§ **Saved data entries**
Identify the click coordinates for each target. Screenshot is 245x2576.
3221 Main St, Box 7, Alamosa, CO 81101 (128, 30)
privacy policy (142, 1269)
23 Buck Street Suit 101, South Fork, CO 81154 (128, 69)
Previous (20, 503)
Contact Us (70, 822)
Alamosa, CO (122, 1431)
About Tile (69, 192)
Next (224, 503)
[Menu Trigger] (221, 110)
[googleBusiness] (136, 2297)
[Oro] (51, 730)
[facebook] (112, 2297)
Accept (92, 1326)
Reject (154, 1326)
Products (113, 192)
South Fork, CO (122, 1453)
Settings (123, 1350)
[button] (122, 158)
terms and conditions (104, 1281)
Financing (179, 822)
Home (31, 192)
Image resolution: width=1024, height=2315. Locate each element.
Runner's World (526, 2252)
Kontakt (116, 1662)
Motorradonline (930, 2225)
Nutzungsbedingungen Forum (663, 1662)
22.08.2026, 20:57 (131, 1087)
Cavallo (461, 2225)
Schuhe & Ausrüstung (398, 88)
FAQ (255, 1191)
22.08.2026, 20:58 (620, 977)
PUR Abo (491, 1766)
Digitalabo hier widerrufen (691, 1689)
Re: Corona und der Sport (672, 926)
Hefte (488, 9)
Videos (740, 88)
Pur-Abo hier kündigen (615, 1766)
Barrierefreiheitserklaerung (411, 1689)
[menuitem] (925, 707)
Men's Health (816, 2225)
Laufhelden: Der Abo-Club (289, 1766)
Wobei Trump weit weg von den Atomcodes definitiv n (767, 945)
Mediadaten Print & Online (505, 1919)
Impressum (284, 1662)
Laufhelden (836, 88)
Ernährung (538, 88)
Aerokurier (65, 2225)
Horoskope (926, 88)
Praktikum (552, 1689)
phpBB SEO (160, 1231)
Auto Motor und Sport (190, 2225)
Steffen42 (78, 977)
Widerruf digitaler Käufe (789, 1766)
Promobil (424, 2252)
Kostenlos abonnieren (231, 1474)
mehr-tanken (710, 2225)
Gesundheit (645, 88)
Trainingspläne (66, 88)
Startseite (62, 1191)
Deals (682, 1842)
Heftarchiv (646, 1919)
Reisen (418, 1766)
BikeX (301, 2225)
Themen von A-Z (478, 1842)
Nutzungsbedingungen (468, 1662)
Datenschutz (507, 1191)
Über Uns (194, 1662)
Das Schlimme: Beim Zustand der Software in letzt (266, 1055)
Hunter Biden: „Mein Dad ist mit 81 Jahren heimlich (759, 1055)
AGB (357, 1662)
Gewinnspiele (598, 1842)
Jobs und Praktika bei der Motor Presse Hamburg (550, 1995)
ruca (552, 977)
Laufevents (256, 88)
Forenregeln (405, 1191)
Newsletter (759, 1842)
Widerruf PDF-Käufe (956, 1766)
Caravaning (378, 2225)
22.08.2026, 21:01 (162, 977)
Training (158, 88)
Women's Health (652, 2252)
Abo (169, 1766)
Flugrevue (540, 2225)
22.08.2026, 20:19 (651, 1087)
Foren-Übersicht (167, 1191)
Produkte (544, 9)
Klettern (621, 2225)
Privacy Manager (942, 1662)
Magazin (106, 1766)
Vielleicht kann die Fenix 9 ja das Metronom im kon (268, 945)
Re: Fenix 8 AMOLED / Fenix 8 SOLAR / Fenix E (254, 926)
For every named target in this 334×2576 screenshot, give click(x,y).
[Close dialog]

§ **HOW TO COMPLETE THIS TASK**
From the data above, reproduce word for word the lines running from the line with "Aerokurier (65, 2225)" to the line with "mehr-tanken (710, 2225)", ends included.

§ **ANSWER TO THIS TASK**
Aerokurier (65, 2225)
Horoskope (926, 88)
Praktikum (552, 1689)
phpBB SEO (160, 1231)
Auto Motor und Sport (190, 2225)
Steffen42 (78, 977)
Widerruf digitaler Käufe (789, 1766)
Promobil (424, 2252)
Kostenlos abonnieren (231, 1474)
mehr-tanken (710, 2225)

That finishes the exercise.